YOUR GOAL :: Retype, word for word, every line starting at the line with "Task: Open the Community toolkit card" and ending with the final line of the entries; skip the pictures.

:::

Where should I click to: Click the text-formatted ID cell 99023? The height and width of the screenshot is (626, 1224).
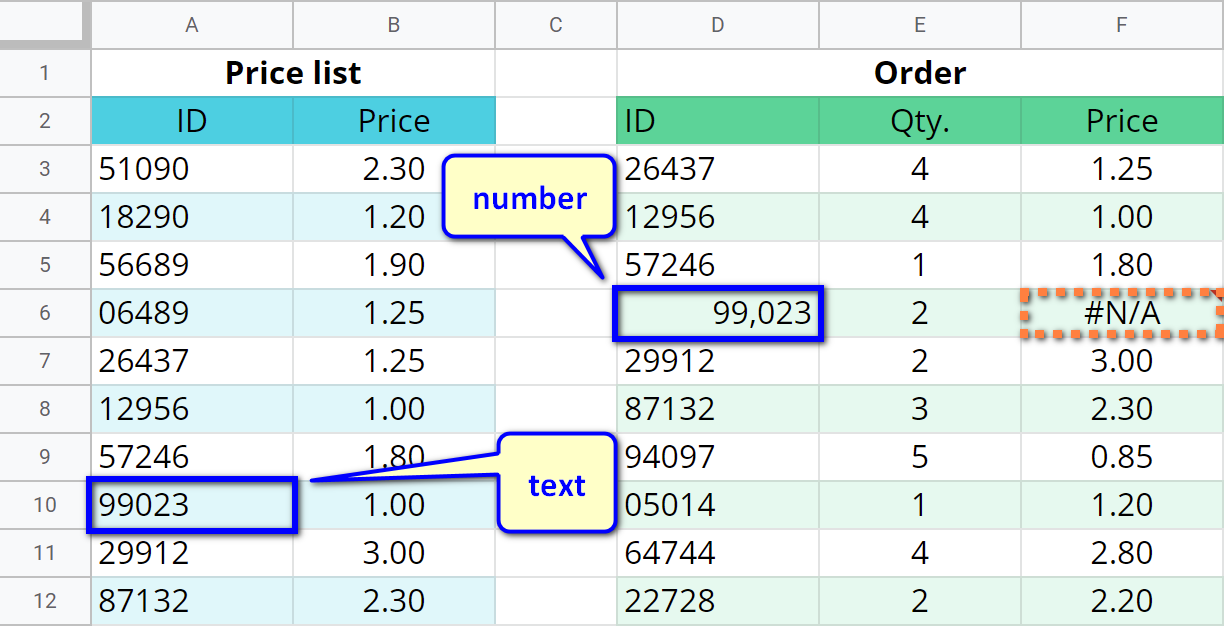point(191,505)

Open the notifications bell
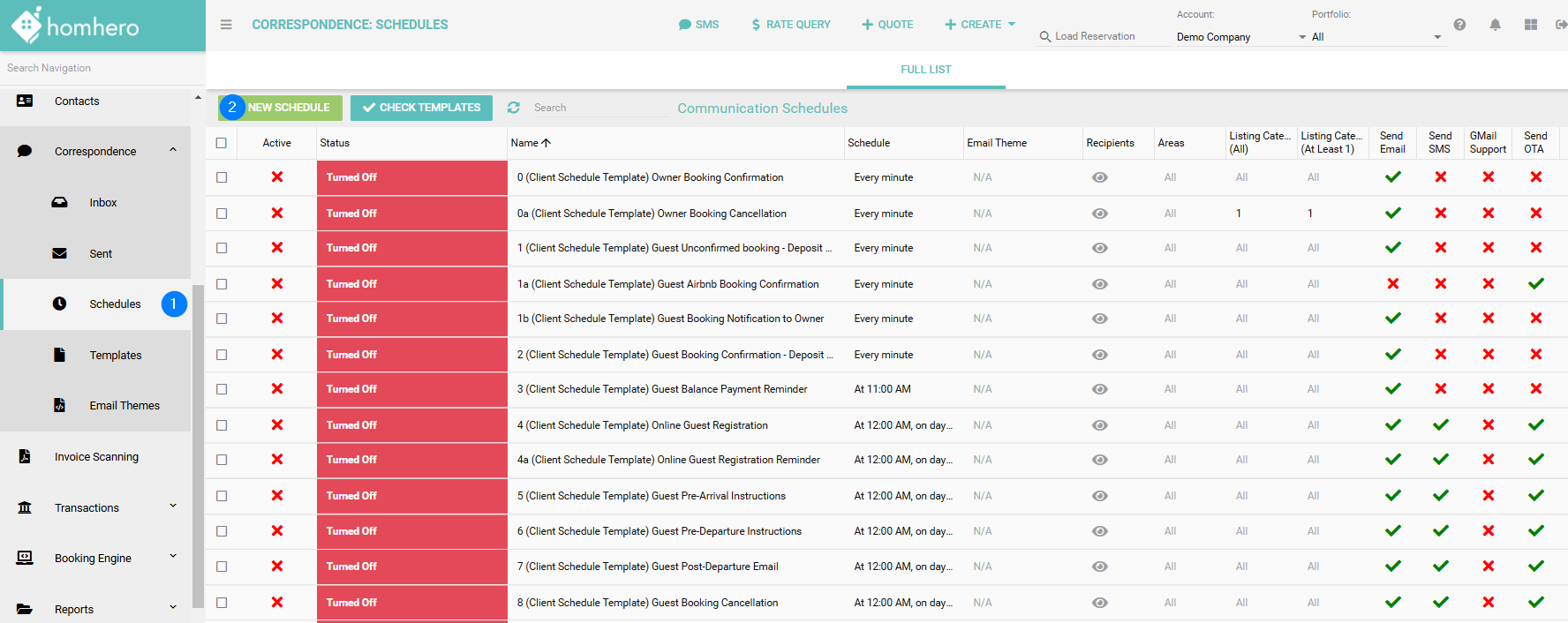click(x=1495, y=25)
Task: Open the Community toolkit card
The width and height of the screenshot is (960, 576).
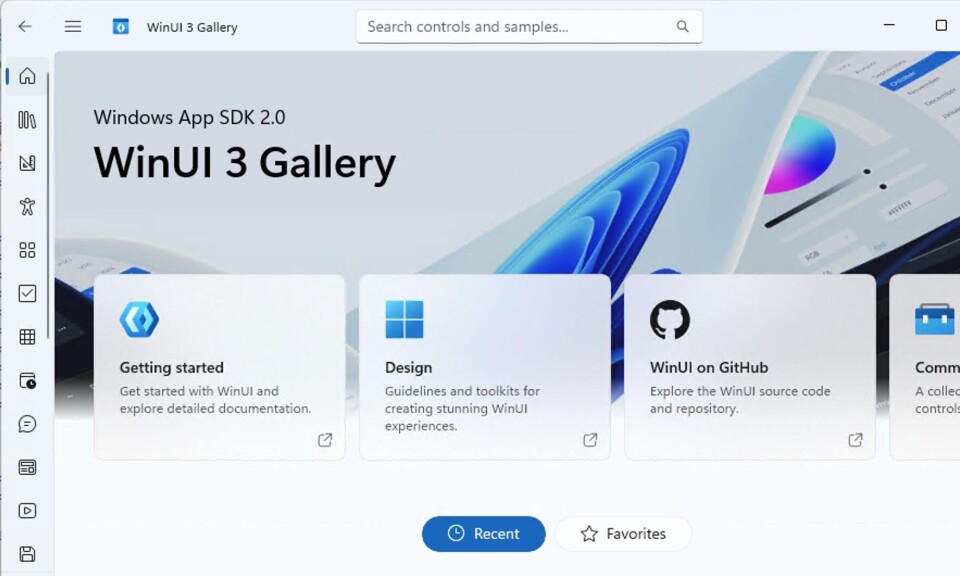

:::

REPLY ::
Task: Open the Community toolkit card
The width and height of the screenshot is (960, 576).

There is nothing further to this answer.